*** Opening RECORDS SHOWN ***

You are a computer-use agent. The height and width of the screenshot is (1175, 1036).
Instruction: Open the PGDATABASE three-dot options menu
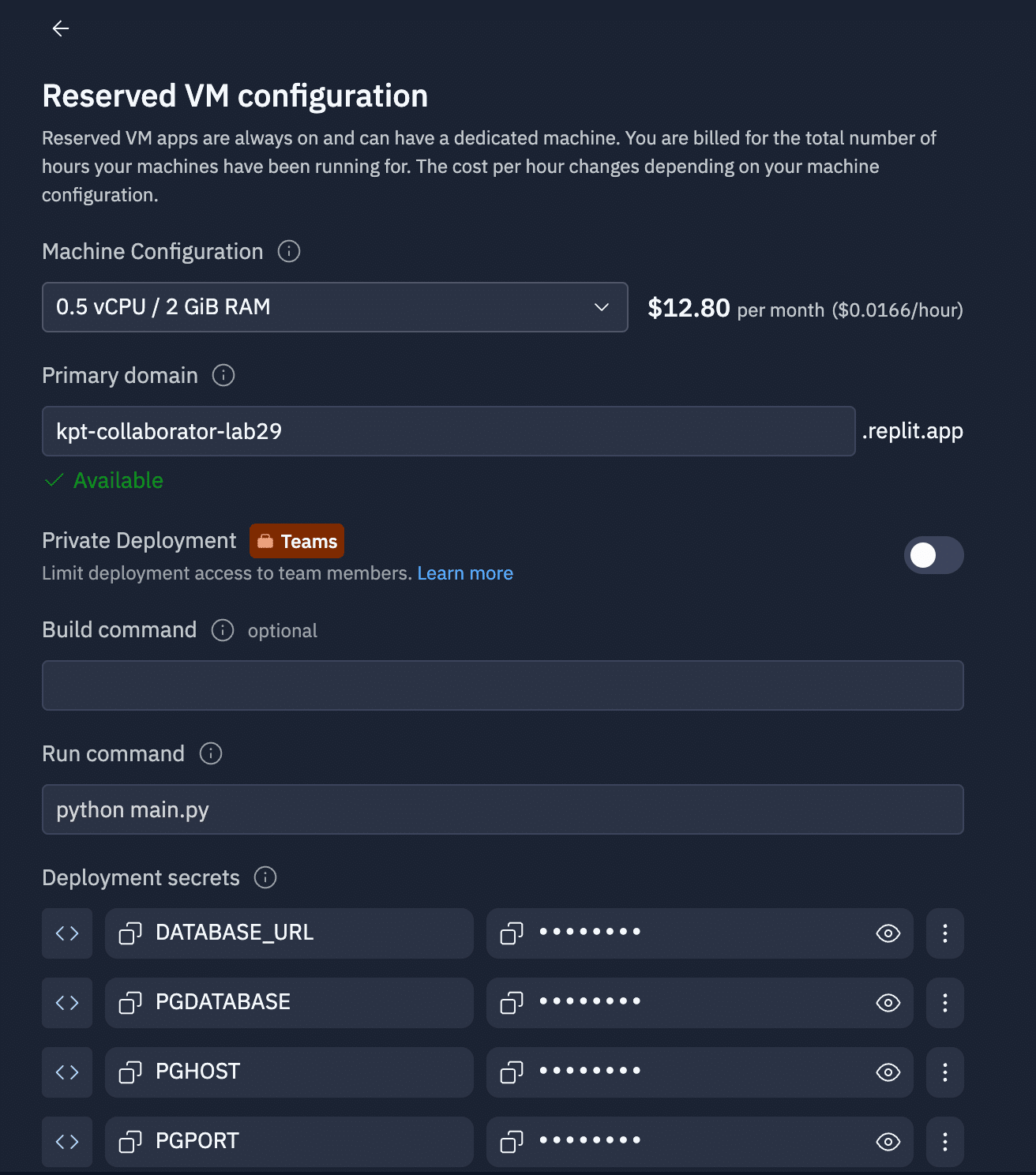coord(944,1003)
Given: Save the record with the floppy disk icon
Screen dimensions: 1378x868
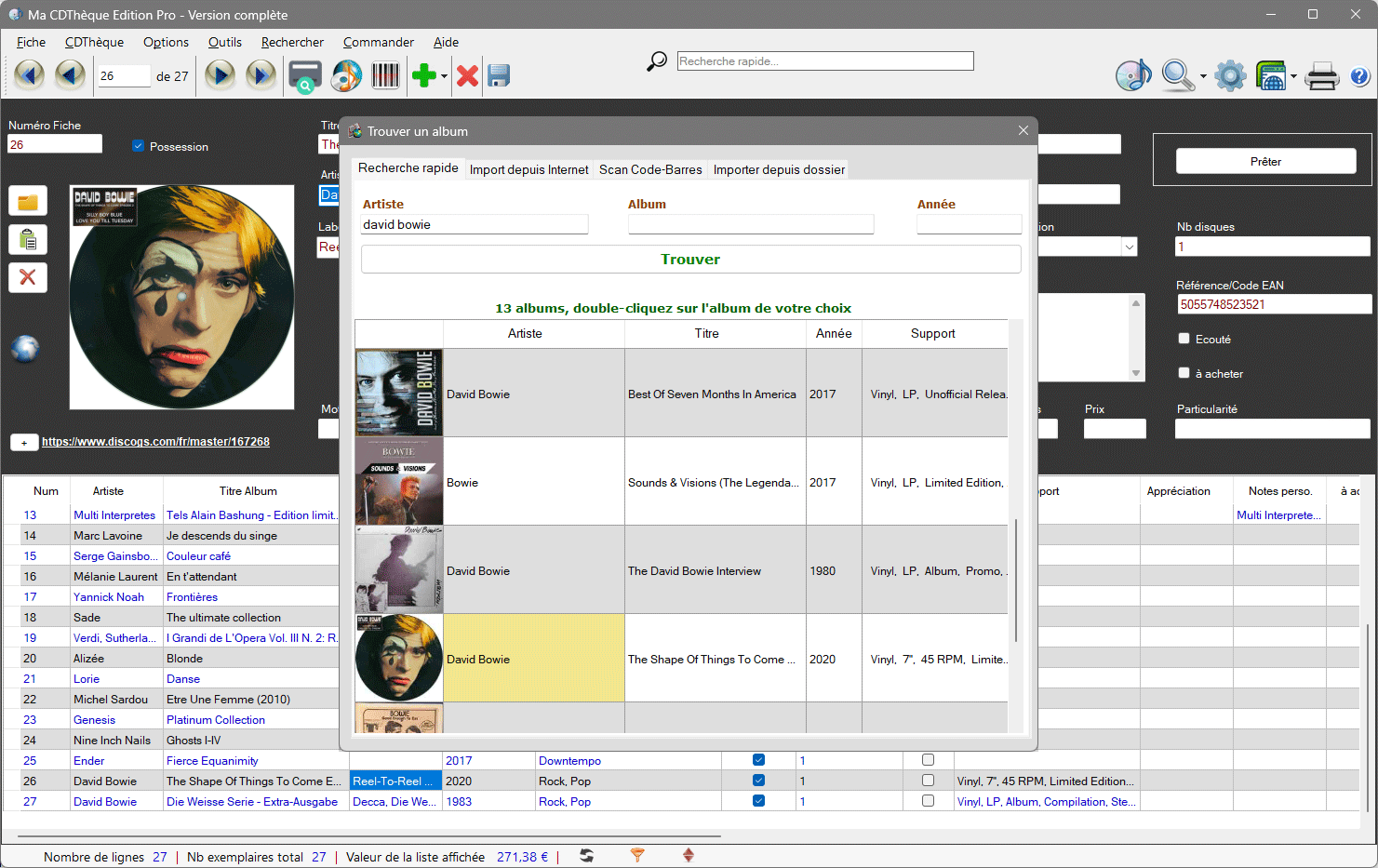Looking at the screenshot, I should 499,75.
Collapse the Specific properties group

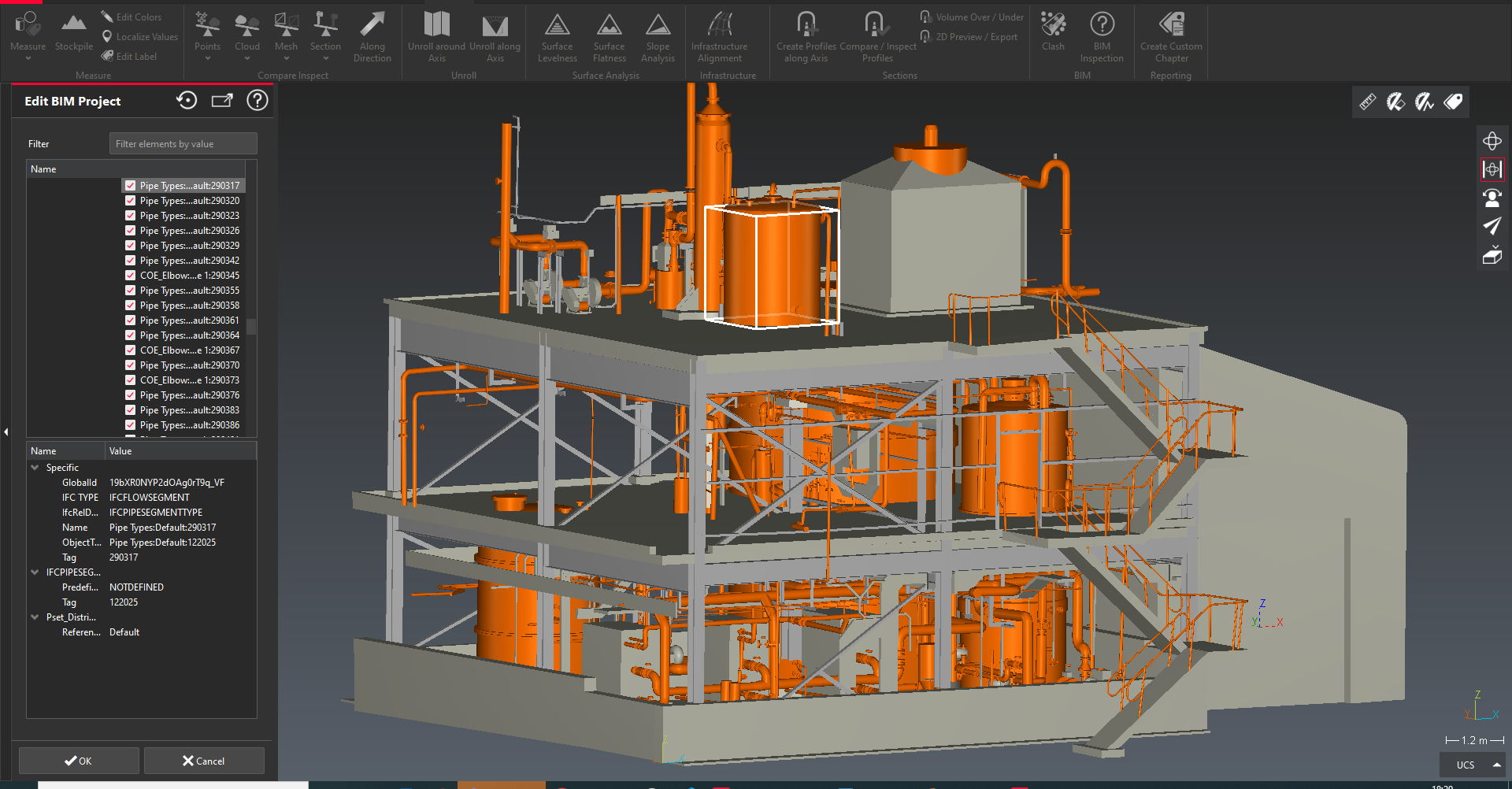(x=35, y=468)
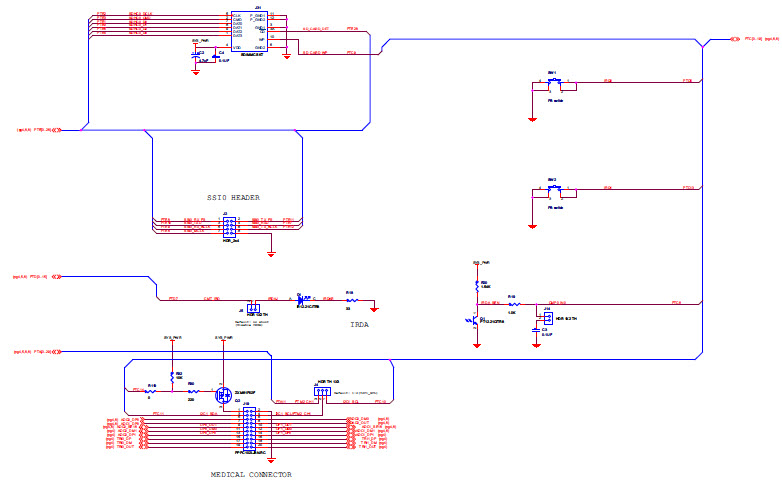Click the J14 header right of Q1

548,318
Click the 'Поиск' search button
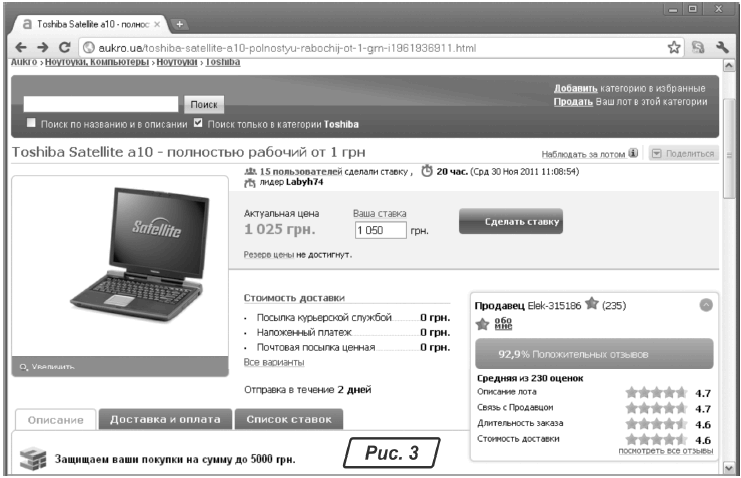The width and height of the screenshot is (741, 478). [x=204, y=104]
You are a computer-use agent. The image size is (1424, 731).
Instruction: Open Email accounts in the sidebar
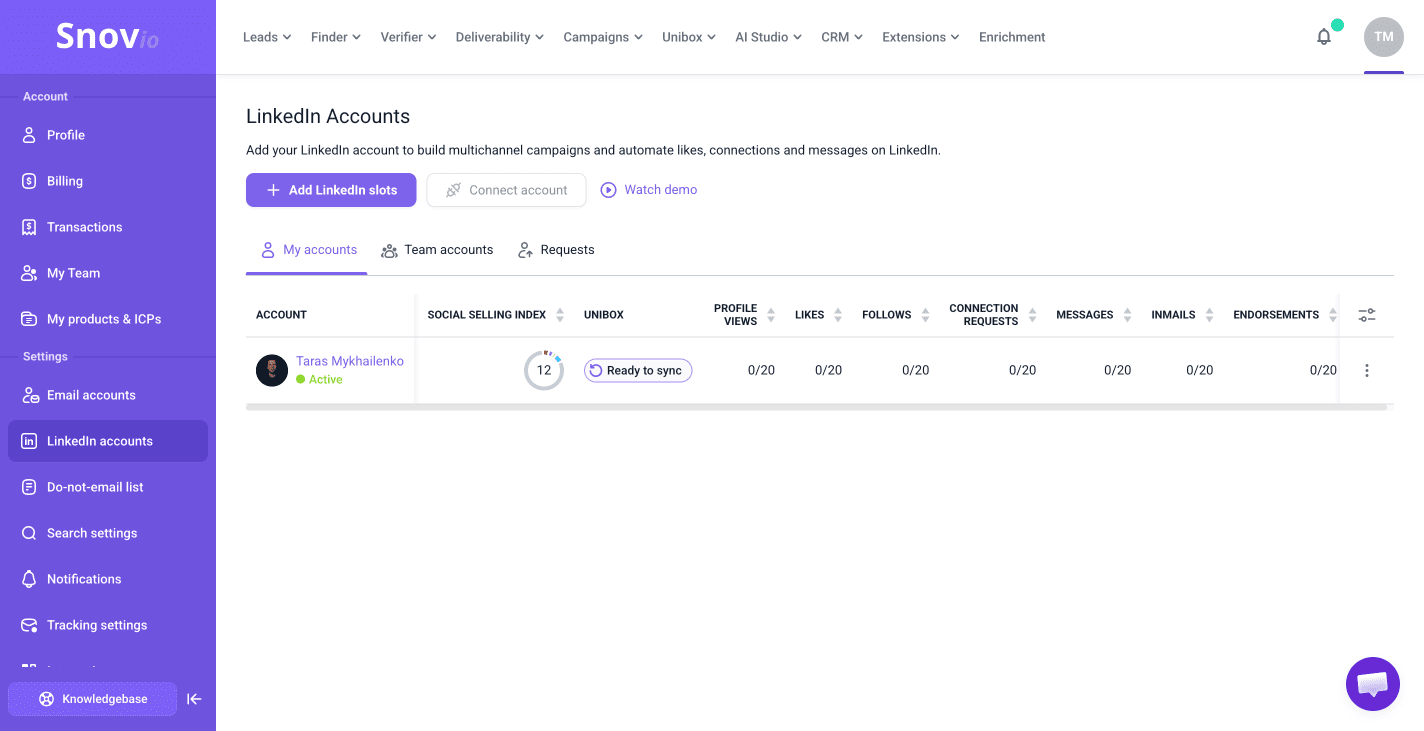(91, 395)
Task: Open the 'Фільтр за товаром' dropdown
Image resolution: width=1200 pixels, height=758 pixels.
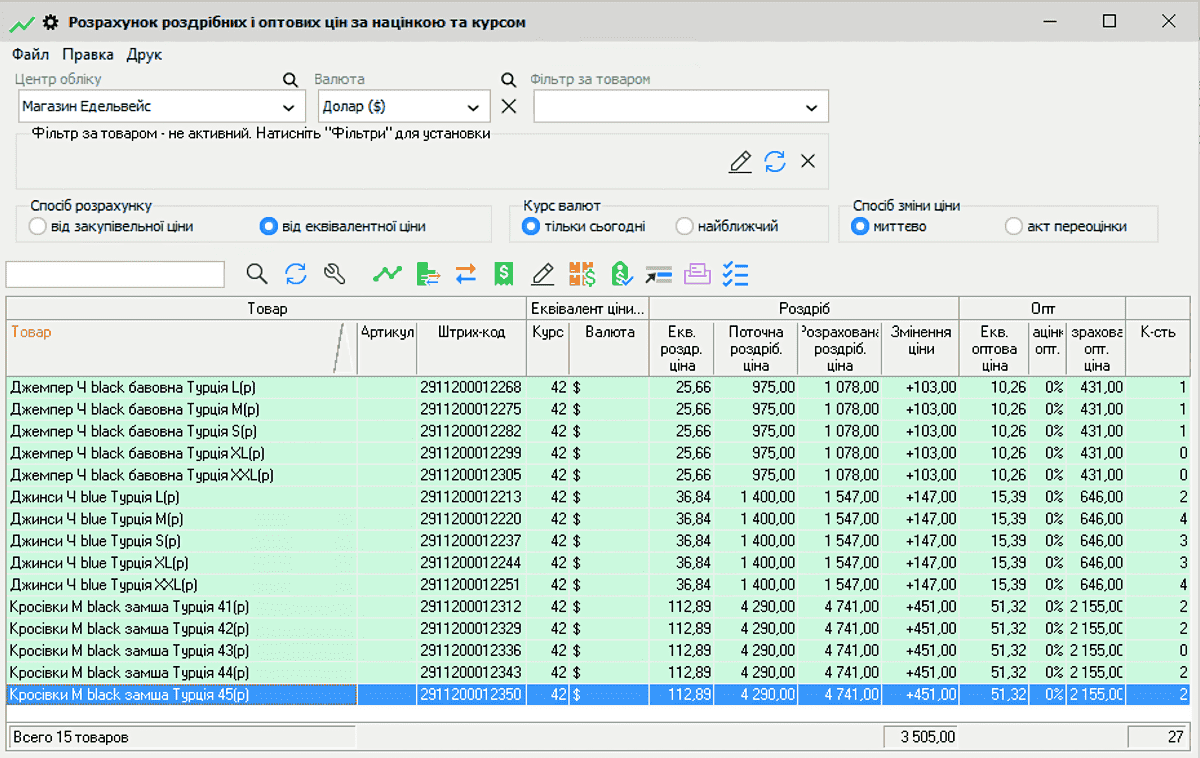Action: pyautogui.click(x=811, y=107)
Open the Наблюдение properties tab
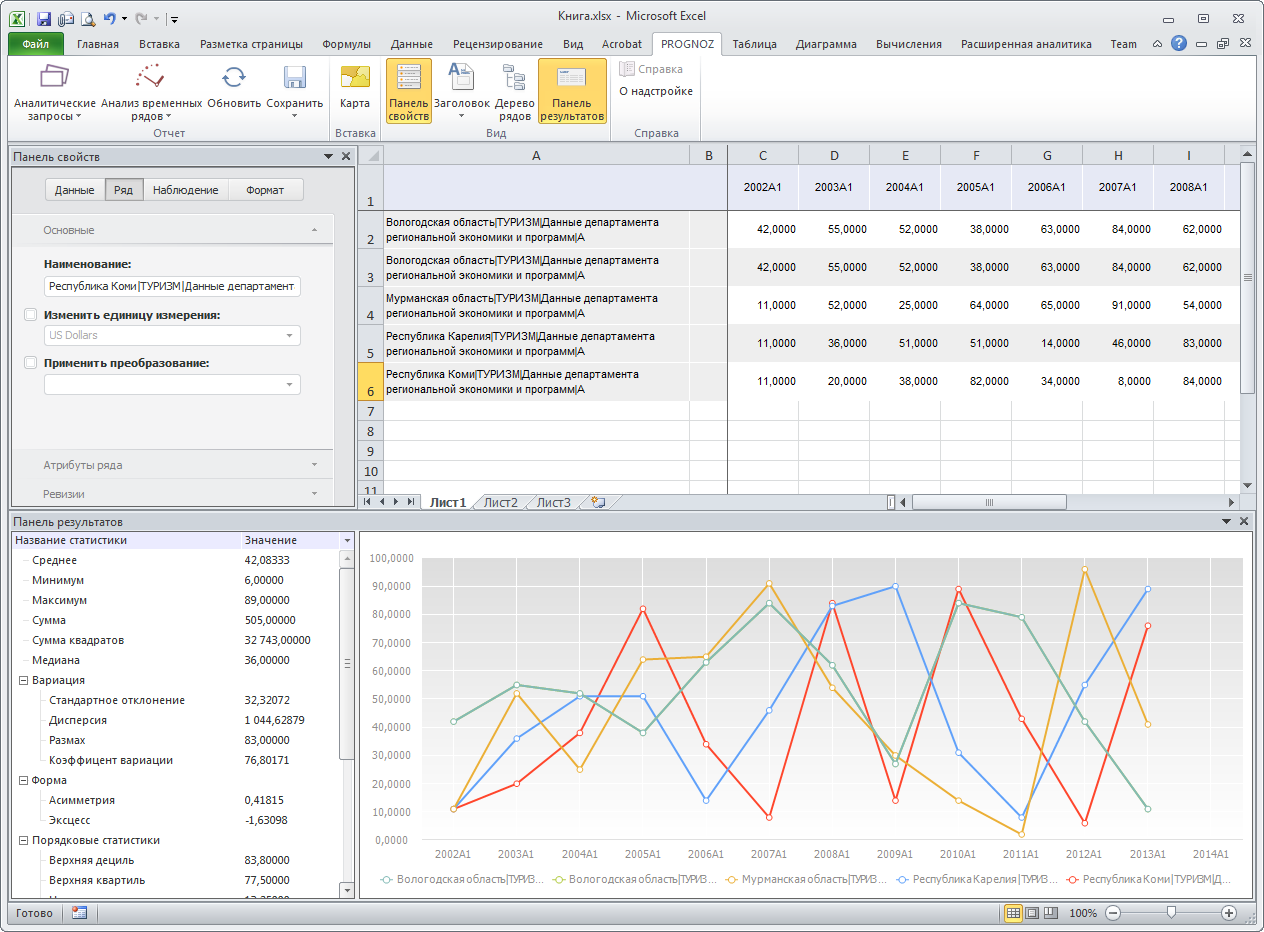This screenshot has height=932, width=1264. 186,190
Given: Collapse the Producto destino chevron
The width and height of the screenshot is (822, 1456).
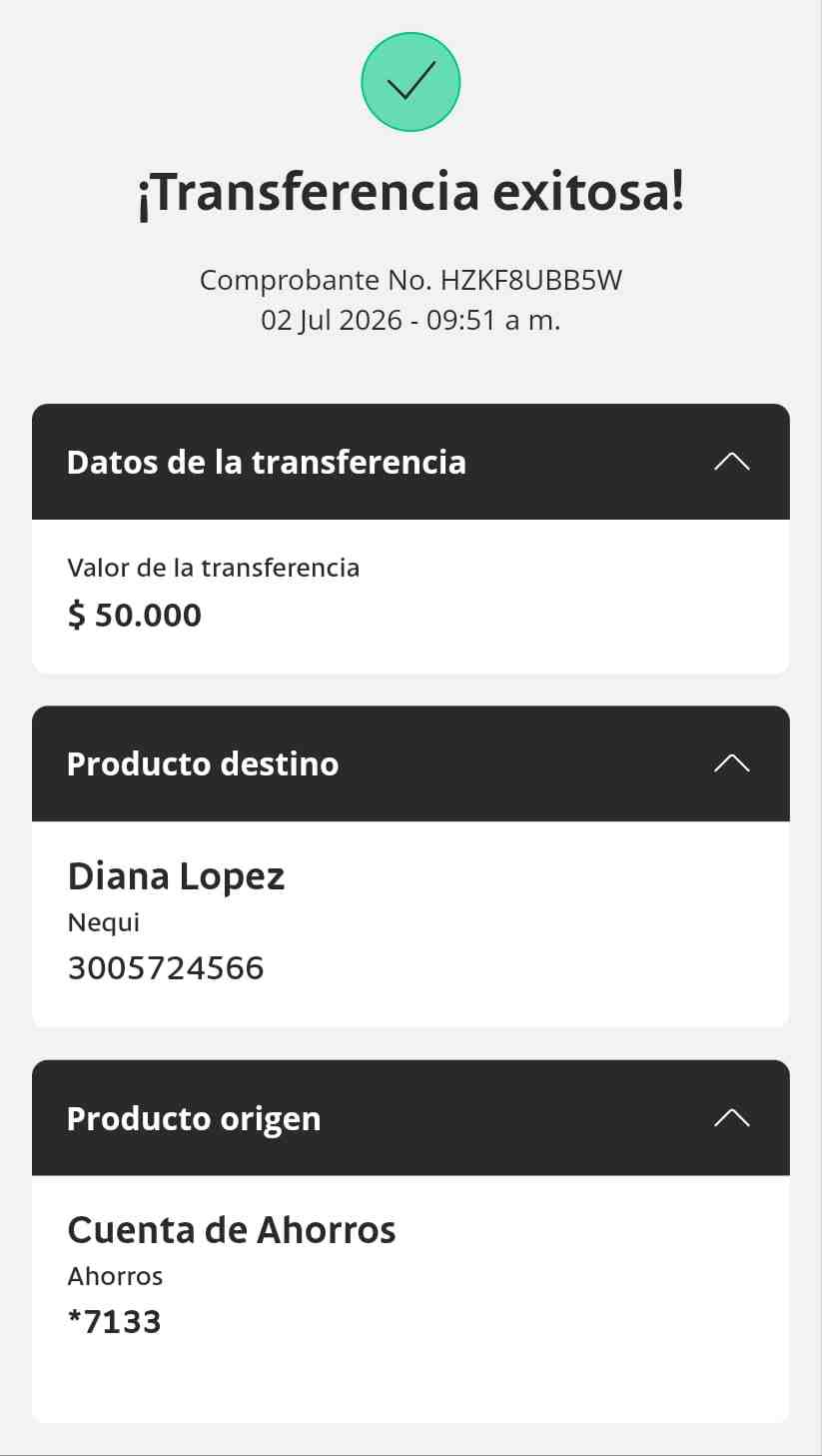Looking at the screenshot, I should click(x=732, y=763).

*** Closing RECORDS SHOWN ***

ACTION ITEM: Can you quote exactly, and only, the lines from the one containing "Collapse the Specific properties group" through the last line of the records above, keeping both ends and leaving out any pictures?

RESULT OF THE TASK:
Collapse the Specific properties group

(x=35, y=468)
Click the J14 header right of Q1

548,318
Click the 'Поиск' search button
The width and height of the screenshot is (741, 478). [x=204, y=104]
You are a computer-use agent. The image size is (1424, 731).
Instruction: Open Email accounts in the sidebar
(91, 395)
Task: Open the 'Фільтр за товаром' dropdown
Image resolution: width=1200 pixels, height=758 pixels.
Action: pyautogui.click(x=811, y=107)
Open the Наблюдение properties tab
This screenshot has height=932, width=1264. 186,190
Given: Collapse the Producto destino chevron
The width and height of the screenshot is (822, 1456).
Looking at the screenshot, I should click(x=732, y=763).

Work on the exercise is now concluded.